I'm offended, disgusted, appalled, and annoyed.

But whatever. He's a moderator and author, and supposedly a teacher as well, but he needs to know that those comments are hurtful.

"1908" was part of his previous username before he changed it to Jason Ross.

He is indeed a teacher, a genuinely good dude, and a knowledgable baseball fan. You can learn a lot from him. Heck, a lot of what he delves into is too much for my punch drunk brain to fully grasp.

I know he welcomed you to the forum when others were busting your balls a little too much, and in all the years I've read his posts, he's always been polite and respectful. Trust me on that. Perhaps there was a misunderstanding? I am confident that it was never his intention to offend you.

  • Like 1
Posted (edited)
13 minutes ago, Hot Sauce said:

"1908" was part of his previous username before he changed it to Jason Ross.

He is indeed a teacher, a genuinely good dude, and a knowledgable baseball fan. You can learn a lot from him. Heck, a lot of what he delves into is too much for my punch drunk brain to fully grasp.

I know he welcomed you to the forum when others were busting your balls a little too much, and in all the years I've read his posts, he's always been polite and respectful. Trust me on that. Perhaps there was a misunderstanding? I am confident that it was never his intention to offend you.

Eh....... I really think it might be. When you've got me on the verge of vomiting, crying, and making me feel terrible about myself, I think it was intentional to get me off of here.

Then why would he delete his messages to me when it was my intention to report them?

Slight correction: sauce-drunk brain. Haha.

I love baseball. I love the Cubs so much. And I want to talk so much baseball. But I don't know at this point what I should do.

Edited by The Cubs Dude
Posted
12 minutes ago, The Cubs Dude said:

Eh....... I really think it might be. When you've got me on the verge of vomiting, crying, and making me feel terrible about myself, I think it was intentional to get me off of here.

Then why would he delete his messages to me when it was my intention to report them?

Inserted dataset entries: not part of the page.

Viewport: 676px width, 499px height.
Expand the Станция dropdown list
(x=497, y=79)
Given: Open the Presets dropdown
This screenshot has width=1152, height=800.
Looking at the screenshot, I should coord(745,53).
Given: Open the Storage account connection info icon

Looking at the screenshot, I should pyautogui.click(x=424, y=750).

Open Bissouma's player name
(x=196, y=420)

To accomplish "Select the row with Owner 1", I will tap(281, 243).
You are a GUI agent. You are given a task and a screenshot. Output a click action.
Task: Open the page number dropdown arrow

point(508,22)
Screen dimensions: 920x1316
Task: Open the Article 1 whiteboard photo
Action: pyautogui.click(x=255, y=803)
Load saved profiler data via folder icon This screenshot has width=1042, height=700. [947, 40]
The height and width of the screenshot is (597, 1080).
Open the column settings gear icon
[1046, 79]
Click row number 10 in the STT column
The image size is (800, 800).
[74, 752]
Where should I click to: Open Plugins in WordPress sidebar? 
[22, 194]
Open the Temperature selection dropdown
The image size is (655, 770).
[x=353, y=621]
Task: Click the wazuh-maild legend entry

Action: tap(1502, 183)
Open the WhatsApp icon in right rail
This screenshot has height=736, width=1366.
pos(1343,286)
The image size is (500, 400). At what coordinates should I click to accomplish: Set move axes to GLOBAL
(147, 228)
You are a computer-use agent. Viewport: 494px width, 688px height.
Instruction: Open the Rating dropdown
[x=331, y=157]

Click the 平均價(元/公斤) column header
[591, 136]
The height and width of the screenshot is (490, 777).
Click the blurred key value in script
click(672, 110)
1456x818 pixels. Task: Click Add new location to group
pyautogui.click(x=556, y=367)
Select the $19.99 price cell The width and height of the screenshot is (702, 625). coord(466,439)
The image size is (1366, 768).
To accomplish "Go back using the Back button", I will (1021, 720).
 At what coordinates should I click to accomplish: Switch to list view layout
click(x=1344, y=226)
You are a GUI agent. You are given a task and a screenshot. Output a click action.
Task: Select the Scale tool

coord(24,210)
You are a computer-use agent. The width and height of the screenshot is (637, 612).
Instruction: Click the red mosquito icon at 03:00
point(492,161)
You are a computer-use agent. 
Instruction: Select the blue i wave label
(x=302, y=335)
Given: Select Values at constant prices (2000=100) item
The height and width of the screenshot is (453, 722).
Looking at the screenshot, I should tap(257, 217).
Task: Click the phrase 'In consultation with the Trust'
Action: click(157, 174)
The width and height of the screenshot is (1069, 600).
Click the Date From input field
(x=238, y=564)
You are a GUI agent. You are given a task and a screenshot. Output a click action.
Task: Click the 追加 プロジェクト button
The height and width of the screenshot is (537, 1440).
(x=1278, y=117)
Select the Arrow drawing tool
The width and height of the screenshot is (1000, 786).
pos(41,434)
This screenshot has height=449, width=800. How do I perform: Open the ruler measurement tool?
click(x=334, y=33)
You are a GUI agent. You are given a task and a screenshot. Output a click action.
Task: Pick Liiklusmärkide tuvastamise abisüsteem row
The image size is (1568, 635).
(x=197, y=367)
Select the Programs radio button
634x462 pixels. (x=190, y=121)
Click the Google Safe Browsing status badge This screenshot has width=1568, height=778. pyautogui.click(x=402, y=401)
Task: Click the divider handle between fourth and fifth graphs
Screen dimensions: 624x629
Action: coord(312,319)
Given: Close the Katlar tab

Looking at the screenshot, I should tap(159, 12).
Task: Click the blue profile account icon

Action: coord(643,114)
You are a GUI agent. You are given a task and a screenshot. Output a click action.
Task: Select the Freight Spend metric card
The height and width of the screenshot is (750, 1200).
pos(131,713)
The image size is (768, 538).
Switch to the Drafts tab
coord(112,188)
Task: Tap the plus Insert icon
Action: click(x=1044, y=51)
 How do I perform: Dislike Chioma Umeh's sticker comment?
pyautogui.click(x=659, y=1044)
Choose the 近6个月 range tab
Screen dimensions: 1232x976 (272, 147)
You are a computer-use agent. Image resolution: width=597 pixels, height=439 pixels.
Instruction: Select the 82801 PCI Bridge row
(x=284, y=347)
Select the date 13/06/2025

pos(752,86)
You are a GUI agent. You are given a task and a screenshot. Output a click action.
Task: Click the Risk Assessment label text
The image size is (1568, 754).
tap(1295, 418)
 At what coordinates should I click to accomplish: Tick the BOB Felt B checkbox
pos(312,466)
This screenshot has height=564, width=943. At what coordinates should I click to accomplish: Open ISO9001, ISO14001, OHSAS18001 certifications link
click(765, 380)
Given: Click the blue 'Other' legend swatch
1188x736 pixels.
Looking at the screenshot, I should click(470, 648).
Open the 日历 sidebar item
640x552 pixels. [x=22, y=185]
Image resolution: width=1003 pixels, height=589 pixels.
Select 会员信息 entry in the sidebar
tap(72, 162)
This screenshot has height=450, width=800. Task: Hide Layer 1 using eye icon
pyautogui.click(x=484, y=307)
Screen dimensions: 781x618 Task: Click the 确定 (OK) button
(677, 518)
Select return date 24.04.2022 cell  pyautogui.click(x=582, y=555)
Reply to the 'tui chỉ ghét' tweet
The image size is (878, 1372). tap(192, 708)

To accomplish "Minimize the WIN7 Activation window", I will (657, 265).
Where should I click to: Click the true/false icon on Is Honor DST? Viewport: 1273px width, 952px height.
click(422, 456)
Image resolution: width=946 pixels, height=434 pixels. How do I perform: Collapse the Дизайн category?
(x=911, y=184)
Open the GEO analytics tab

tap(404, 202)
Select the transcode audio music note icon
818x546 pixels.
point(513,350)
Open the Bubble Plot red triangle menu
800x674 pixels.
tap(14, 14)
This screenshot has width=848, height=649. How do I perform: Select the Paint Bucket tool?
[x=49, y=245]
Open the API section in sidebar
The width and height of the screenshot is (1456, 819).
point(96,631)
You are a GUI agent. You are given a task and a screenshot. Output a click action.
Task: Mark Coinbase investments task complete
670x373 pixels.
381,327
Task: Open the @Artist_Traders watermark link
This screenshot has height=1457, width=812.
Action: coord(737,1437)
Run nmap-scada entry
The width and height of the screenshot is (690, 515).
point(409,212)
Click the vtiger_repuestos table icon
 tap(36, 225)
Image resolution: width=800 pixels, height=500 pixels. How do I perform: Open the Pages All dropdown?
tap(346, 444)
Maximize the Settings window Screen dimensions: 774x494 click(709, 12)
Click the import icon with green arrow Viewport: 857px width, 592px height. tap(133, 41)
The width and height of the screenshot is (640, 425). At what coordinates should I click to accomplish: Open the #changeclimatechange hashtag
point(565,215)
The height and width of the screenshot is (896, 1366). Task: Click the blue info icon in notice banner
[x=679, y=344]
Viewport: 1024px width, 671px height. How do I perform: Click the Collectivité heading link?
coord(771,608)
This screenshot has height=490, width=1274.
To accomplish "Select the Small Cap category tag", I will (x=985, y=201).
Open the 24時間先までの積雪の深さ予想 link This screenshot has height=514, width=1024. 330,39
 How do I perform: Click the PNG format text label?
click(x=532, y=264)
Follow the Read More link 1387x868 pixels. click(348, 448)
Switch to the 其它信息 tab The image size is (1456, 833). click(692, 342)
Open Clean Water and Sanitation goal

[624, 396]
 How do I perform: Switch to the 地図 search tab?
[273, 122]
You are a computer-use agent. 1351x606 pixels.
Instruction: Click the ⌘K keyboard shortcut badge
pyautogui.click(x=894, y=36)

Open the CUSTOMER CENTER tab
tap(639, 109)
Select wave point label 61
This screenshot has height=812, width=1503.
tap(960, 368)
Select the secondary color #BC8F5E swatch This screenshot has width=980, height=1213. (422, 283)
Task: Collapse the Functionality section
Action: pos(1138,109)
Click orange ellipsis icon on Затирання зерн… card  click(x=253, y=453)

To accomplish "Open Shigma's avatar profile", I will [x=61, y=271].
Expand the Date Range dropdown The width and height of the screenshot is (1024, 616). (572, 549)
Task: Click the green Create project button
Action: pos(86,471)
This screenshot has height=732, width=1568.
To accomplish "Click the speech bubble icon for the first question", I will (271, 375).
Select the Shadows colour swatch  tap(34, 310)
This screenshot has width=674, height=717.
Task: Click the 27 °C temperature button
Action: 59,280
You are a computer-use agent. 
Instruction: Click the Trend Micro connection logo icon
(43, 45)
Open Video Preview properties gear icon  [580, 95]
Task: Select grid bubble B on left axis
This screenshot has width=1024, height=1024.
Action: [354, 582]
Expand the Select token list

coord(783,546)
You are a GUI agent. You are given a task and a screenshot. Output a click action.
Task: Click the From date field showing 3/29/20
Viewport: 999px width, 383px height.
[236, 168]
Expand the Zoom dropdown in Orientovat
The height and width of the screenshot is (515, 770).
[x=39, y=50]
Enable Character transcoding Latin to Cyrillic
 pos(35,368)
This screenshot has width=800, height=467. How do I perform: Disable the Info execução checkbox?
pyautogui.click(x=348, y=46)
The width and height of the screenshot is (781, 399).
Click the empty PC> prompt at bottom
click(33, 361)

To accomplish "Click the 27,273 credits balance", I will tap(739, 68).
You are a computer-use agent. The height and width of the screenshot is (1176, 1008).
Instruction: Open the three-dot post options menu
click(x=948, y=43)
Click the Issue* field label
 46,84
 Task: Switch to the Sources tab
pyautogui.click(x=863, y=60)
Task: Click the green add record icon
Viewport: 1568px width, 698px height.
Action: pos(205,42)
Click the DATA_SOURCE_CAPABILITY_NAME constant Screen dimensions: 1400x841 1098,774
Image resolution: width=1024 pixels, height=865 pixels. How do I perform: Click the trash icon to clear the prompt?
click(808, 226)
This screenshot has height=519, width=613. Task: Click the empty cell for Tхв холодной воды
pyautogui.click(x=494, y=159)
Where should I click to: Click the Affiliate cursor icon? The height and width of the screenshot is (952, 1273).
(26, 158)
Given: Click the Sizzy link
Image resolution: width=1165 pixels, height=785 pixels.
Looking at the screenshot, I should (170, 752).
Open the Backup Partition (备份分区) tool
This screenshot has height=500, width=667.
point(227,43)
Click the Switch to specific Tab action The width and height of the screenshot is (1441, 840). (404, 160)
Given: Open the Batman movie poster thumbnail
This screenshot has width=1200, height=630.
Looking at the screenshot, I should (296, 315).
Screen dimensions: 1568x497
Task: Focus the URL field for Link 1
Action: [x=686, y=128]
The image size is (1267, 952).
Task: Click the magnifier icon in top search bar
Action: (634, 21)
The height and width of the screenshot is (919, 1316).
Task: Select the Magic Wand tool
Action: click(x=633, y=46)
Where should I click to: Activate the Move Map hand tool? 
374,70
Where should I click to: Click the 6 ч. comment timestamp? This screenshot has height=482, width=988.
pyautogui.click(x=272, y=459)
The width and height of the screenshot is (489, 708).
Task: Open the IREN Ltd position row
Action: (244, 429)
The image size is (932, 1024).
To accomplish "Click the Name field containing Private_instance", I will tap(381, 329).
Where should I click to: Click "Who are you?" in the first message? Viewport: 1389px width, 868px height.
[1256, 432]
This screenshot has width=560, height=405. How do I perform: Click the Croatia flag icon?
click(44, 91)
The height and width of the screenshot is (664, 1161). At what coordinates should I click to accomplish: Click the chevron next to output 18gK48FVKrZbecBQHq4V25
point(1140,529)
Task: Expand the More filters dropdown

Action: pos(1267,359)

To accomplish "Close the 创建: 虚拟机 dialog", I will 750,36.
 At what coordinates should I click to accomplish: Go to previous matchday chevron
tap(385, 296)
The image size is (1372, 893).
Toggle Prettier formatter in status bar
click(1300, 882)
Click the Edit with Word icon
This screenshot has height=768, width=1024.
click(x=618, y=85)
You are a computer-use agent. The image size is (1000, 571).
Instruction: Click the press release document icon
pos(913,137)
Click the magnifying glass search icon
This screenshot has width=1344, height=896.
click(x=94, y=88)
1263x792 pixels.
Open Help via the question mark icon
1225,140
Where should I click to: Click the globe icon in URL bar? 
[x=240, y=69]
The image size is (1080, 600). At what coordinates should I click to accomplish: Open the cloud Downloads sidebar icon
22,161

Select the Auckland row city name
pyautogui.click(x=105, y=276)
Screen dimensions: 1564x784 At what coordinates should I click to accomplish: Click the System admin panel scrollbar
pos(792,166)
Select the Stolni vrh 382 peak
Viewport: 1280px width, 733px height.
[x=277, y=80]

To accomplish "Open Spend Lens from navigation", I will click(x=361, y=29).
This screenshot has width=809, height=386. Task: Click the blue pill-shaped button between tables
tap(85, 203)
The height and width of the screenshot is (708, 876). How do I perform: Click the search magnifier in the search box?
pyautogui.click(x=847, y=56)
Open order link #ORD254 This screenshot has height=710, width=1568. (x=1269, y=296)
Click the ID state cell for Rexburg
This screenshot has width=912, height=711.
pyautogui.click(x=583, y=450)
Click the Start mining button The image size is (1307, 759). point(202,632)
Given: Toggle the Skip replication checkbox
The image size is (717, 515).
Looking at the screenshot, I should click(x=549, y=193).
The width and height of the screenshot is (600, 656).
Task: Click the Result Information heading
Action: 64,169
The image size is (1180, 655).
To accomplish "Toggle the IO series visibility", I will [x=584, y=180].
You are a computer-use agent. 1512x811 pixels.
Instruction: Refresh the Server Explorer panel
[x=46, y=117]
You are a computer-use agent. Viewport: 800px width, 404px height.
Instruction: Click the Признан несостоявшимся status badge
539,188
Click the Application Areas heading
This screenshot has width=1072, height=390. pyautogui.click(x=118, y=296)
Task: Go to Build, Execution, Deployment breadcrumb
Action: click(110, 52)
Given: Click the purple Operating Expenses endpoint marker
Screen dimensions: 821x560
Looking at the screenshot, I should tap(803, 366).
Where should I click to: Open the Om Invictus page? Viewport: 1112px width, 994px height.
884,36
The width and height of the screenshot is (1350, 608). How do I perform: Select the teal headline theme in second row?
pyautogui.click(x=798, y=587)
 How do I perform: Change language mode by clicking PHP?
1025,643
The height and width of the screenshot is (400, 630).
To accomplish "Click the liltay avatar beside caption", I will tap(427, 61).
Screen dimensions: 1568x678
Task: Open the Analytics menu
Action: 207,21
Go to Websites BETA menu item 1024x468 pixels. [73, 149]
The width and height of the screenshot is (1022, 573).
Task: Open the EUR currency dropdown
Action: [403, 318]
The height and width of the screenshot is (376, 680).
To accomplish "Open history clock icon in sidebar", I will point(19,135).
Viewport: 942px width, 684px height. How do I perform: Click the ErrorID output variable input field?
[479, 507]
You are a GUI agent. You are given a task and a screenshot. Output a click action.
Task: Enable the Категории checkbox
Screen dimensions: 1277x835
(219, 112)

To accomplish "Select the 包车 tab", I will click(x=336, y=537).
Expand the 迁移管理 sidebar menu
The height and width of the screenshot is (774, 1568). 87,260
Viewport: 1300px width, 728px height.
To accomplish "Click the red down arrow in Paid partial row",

Slight correction: sauce-drunk brain. Haha.

I love baseball. I love the Cubs so much. And I want to talk so much baseball. But I don't know at this point what I should do.

Sauce-drunk indeed! I had wings for dinner tonight! 😄

Posted (edited)
6 minutes ago, Hot Sauce said:

Sauce-drunk indeed! I had wings for dinner tonight! 😄

That sounds rather delicious, dude! 👊

I'm going to start another thread soon about Edward Cabrera...

And it's midnight but I cannot find a way to sleep. Shame on Jed for not announcing anything exciting.

Edited by The Cubs Dude
Posted
On 12/11/2025 at 5:50 PM, Jason Ross said:

I like FIP, but I think there's some real limitations within (batted balls I think matter more and more as I explore) and looking beyond FIP is the next frontier for our understanding of run prevention, specifically, in general. And to be clear, I'm not alone on the concerns with FIP based projection. I will admit I don't always agree with Jarrett Seidler, and I think he's, at his nicest "overly antagonistic"...but he also is pretty smart:

https://bsky.app/profile/seidler.bsky.social/post/3m6it26uqrc2s

...

I do think we are moving to a point where FIP based everything is probably getting a bit outdated. Which also goes back to my beliefs here. I'm not suggesting we entirely throw out pitcher fWAR or xFIP, it's still the best we have, but that we are probably missing swaths of understanding of pitching with FIP as our current foundation and that we should probably keep that in mind. 

Totally agree.  Lots of things FIP doesn't factor, including quality of contact as you mention.  E.g. it also wouldn't factor a guy like Matthew Boyd's ability to hold and pick off runners.  I'd imagine the Cubs and other orgs have long had their own internal stats created by their own stat geeks that go well beyond FIP/xFIP and fWAR.  Too bad us fans have to settle for some of the older/simpler stats.